All of which is to say that the Resurrection does not end on that first Easter Sunday. Our Lord’s Rising from the Tomb is no once-and-done affair. It is true that He has died, never to die again, and has Risen deathless and eternal in the heavens. But the Resurrection continues, and it continues in us.

You and I and all of us are the Bride of Christ, the Body of Christ. We are given His Spirit, His Body, and His Blood in the Sacraments. We are given His living, eternal Word in the Scriptures and in right preaching. We are given wholly His inheritance as sons and daughters of God. And so we are given His mission, His power, His grace—to go and teach and heal and raise up the dead, promising impossible promises, forgiving unforgivable sins.

We are Christ now. We are the Resurrection. Jesus has no feet on earth but yours. He has no hands with which to heal save those we hold before us. Your tongue is His tongue now, your voice His voice, your body the Temple of His Spirit. How then ought we to live? How shall we use this awesome power? How will we live out our wondrous and terrible responsibility as people of the New Covenant, the New Creation, the New Humanity? When people look at us, do they still see Jesus?

I’ll be honest. As your pastor, I don’t much want you to be concerned about the end of the world. I am assured that Jesus has all that well in hand, whenever He may choose to come again in glory and set the world at last aright. Moreover, I don’t want you to be terribly concerned about your own salvation either. God does not break promises, and He has promised Himself in no uncertain terms to you. Life will be hard, and there are crosses aplenty to bear, as I’m sure you well know. But God is with us.

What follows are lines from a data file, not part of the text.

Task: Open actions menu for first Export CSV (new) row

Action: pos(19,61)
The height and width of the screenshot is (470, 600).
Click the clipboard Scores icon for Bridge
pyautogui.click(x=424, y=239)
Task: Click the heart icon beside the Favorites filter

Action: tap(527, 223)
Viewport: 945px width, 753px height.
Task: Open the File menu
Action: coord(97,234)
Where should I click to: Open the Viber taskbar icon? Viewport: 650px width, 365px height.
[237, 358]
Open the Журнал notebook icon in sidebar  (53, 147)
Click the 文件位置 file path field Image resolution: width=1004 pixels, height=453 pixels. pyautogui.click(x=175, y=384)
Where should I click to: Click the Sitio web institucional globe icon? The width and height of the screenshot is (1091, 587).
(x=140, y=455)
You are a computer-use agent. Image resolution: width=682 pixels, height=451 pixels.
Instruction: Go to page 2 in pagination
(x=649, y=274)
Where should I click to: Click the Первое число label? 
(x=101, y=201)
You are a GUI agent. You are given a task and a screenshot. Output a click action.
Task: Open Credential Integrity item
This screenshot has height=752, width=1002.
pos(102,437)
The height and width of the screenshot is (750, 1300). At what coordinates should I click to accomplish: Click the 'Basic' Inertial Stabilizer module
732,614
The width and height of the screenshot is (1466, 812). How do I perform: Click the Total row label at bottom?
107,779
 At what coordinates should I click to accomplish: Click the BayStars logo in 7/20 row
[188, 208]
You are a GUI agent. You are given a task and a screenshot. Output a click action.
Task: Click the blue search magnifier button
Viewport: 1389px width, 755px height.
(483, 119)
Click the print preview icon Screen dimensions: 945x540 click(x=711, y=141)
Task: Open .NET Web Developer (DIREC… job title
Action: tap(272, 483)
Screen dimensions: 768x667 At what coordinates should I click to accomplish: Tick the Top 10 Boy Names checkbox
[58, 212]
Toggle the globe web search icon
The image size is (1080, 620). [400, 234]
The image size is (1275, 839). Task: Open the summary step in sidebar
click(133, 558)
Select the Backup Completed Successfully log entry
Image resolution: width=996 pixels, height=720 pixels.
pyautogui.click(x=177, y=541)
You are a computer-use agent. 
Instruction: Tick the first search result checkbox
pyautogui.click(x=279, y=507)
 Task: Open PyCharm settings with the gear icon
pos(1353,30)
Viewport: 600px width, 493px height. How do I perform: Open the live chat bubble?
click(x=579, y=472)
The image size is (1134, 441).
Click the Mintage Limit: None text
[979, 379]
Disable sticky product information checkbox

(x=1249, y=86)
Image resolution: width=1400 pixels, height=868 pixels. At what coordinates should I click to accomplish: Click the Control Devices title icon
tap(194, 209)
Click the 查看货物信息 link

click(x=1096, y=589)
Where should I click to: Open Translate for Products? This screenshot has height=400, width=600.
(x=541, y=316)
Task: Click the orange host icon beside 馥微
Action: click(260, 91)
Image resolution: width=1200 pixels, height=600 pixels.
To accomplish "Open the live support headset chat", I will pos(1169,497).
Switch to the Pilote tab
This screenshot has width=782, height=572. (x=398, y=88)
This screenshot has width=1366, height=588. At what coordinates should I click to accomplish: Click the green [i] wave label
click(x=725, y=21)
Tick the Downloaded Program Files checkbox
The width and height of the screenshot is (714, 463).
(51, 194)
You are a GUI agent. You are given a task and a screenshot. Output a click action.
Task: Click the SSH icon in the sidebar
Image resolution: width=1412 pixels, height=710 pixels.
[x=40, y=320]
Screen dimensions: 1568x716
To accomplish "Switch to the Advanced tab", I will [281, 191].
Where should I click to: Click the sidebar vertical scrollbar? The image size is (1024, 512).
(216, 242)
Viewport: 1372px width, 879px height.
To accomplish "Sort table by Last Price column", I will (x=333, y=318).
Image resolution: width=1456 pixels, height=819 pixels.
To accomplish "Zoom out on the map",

And He will have the final word.

Rather, I want Christianity to be concerned with our neighbor in his need: with the hungry, the sick, the poor, and the hated; with the abused, the oppressed, and the imprisoned. And not just with these harmless neighbors, mind you, but with our enemies as well: the killer and the violent, the bomber and the shooter, the revilers of our faith. This is whom we’re tasked to love. This is whom we need to forgive and to heal and indeed to save. For if it seems scandalous to pronounce the forgiveness even of our own murderers—did not Christ first do the same for us from the Cross?

It was the love of Christ that so amazed the ancient Romans. In a society riven with hatreds, where blood alone defined kinship and tribe, the love that Christians showed to one another, that they showered upon the poor and the orphan and the widow, and ladled indiscriminately even upon their enemies, caused a worldly, weary, grasping, pagan, materialistic urban Empire to marvel: “Look at how they love one another! Here indeed is a new kind of man!”

Is that how they see us today? Is that how Christians are yet known amongst our neighbors, our societies, and our enemies—as a people so defined by love that we barely seem human anymore, becoming in Christ more humane than humanity? Or are we now just one more focus group, one more voting bloc, one more tribe scrambling for advantage in a world that loves things and sells people?

It is Jesus who saves the lost and raises the dead. If we hope to play any role, however humble, in the salvation of humankind, we must show to them Jesus and none other. As Christians, we are sinners, one and all. Yet as the Body of Christ—as flesh of His flesh and bone of His bones—we are the Resurrection and the Life.

It is in His scars that we can know Him. It is through His wounds we are reborn. And as we emerge anew from out His open side, may we like Thomas boldly confess: “My Lord and my God!”

In the Name of the Father and of the +Son and of the Holy Spirit. Amen.